Here is a great opportunity (from my alma-mater) for ALL teachers who are interested in learning more about science, particularly geology and chemistry.
Science Teaching for Ohio’s New Economy (S.T.O.N.E.)
Get ready for the New Generation Science Standards! Wright State University announces a summer and academic year science professional development opportunity for teachers of grades 4-12 to experience the integration of earth and physical science in an inquiry-based field, lab and distance learning setting. All teachers and administrators are eligible, not only science teachers.
Part one of STONE will include a two-week (Monday-Friday) summer inquiry-based field trip and laboratory experience. The goal of this summer experience is to allow classroom educators to build their knowledge of how geoscientists work to determine economic reserves of minerals. The field trips will be a great opportunity to collect samples for your classroom, take photographs, and use collected materials to develop your own inquiry-based classroom activities. All participant meal, transportation and lodging costs* during the summer workshop will be grant funded.
A four-week internet-based collaboration during Fall 2013 is designed to support the development of classroom inquiry-based classroom activities by project participants. Rounding out the professional development program are three interactive web conferences between participants and facilitators will take place every two months from January to May 2014 and will serve to generate ideas for further curriculum development, and to guide the future of the project. Up to 3 semester hours of graduate credit are available at the greatly reduced cost of $250/credit. Contact Project STONE Director William Slattery at william.slattery@wright.edu for more information or to register for the program.
Summer Field and Laboratory Experience
Tentative dates July 15-19-July 22-26, 2013.
Fall Semester 2012
September – October 2013 Internet collaboration and classroom implementation phase
Follow Up
January-May 2014 Four one-hour interactive telecommunication conferences
*lodging provided for those participants living at least 60 miles from Wright State University Main Campus.
Let’s put the Earth back in Earth Day
Story time!
Last year I taught plate tectonics to about 140 high school upperclassmen. Before I started, I wanted to know what their knowledge of world geography was so that when I referred to the continents, I would know if they knew what I was talking about. I made a quiz with a map of the world, and asked the students to identify the continents (Asia, Africa, Antarctica, North and South America, Australia, and Europe), major landmasses (Greenland, Madagascar), the United States, and Ohio (where we live).
Only two or three got them all right. Most got a few right (usually Africa – I guess it has a memorable shape). Students who got one of the Americas right usually got the other.
To my shock (and horror?) most had trouble placing the United States and Ohio.
Well, as the Earth Science teacher, and I had to do something about this. We were heading in to plate tectonics, so we first learned about kinds of maps, then nearly every activity was working with maps, identifying landmasses, and trying to understand the relationships between them.
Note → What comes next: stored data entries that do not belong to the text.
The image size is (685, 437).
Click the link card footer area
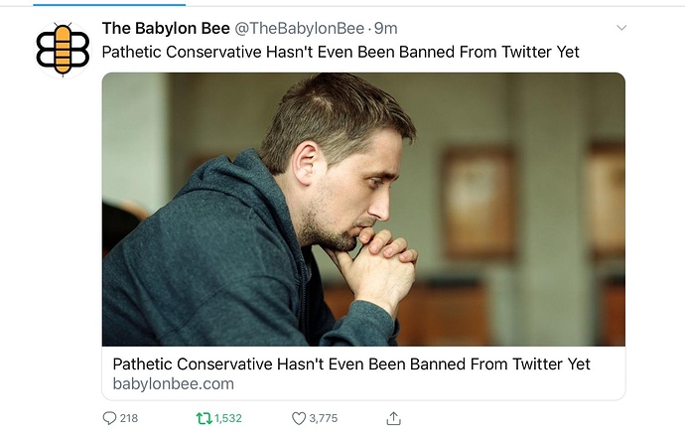363,373
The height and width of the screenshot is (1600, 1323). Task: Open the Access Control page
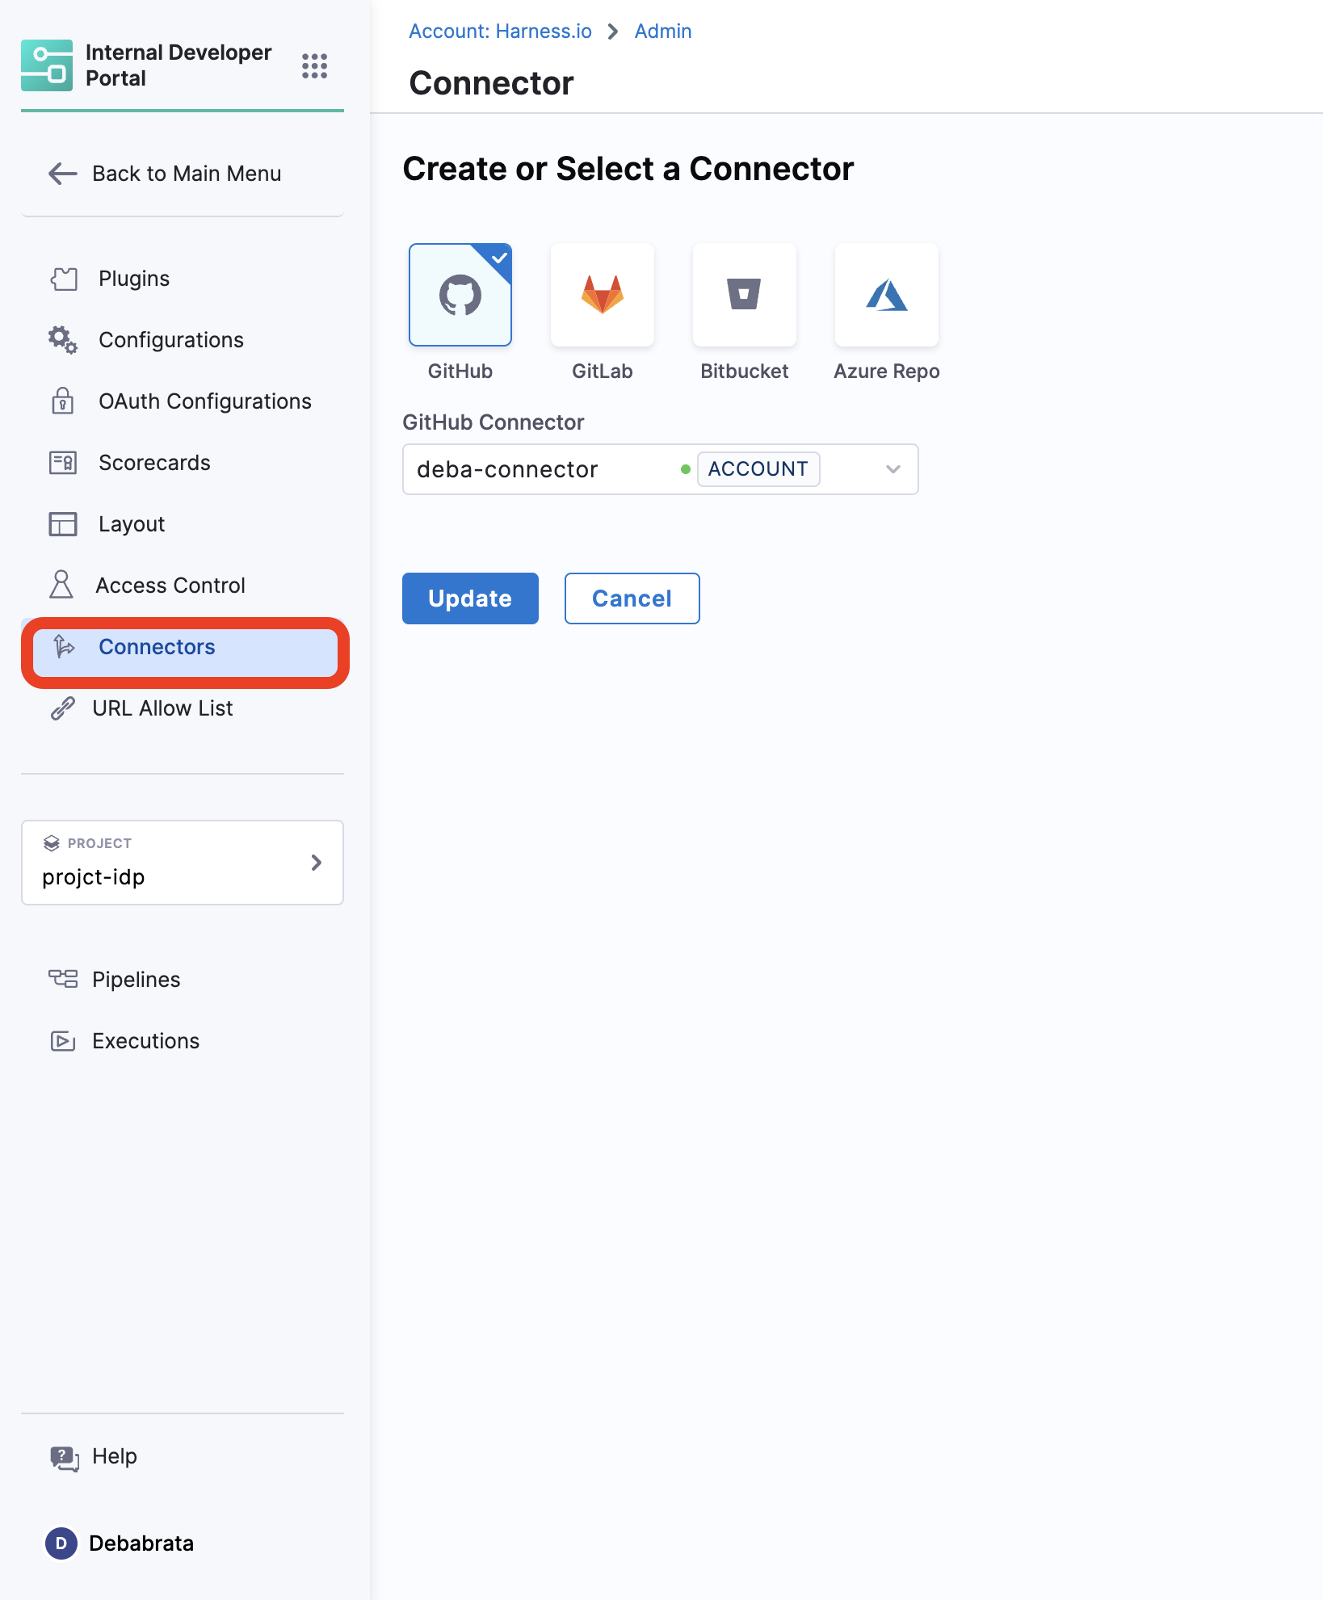tap(170, 586)
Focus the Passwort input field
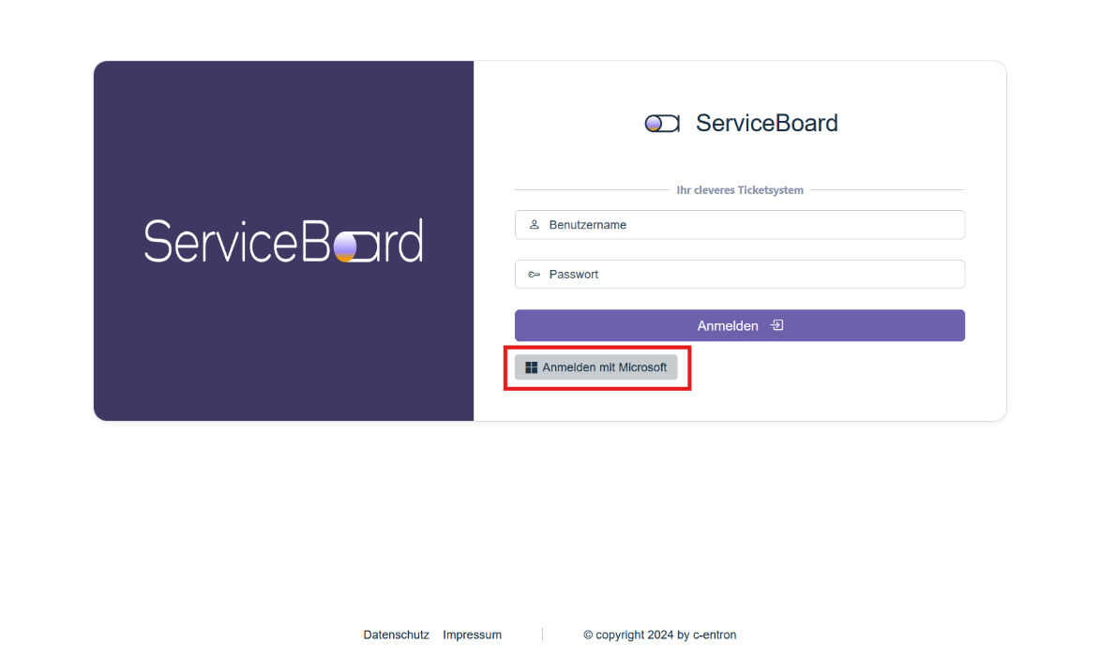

I would encourage you to find a way this Earth Day to challenge your students: do they know their literal place in the world? Could they point to it on a map? I bet most can’t.
Consider: National Geographic found that among young Americans,
- nearly 30 percent of those surveyed could not find the Pacific Ocean, the world’s largest body of water;
- more than half—56 percent—were unable to locate India, home to 17 percent of people on Earth; and
- only 19 percent could name four countries that officially acknowledge having nuclear weapons.
They say “Several perhaps interrelated factors affected performance—educational experience (including taking a geography course), international travel and language skills, a varied diet of news sources, and Internet use. Americans who reported that they accessed the Internet within the last 30 days scored 65 percent higher than those who did not.” (Take the National Geographic Survey here!)
The question we must ask ourselves as teachers, is that what knowledge of the earth do we need to instill in our students? So much of Earth Day is about the resources of the earth. While this is great information for students, I’m not sure telling them to shower less is really making them a better global citizen. (And there was this one classmate I had… who should never be told that advise. Ever.)
How can we incorportate knowledge of the earth in our lessons? Of our place in it? When you teach history, do you have a map on your wall you use? Do you and your students interact with it? When you talk about government, could your students identify your state’s capital and Washington DC? Can they find places important to our world politics? Places like Iraq, Afghanistan, North Korea? Can they identify the other major English speaking countries (Canada, England, Australia, New Zealand)? How many students on Friday morning knew that Chechnya was in Russia?
Can your students point to a globe to indicate where they are now? Do they know where their ancestors came from? Can they show you those countries?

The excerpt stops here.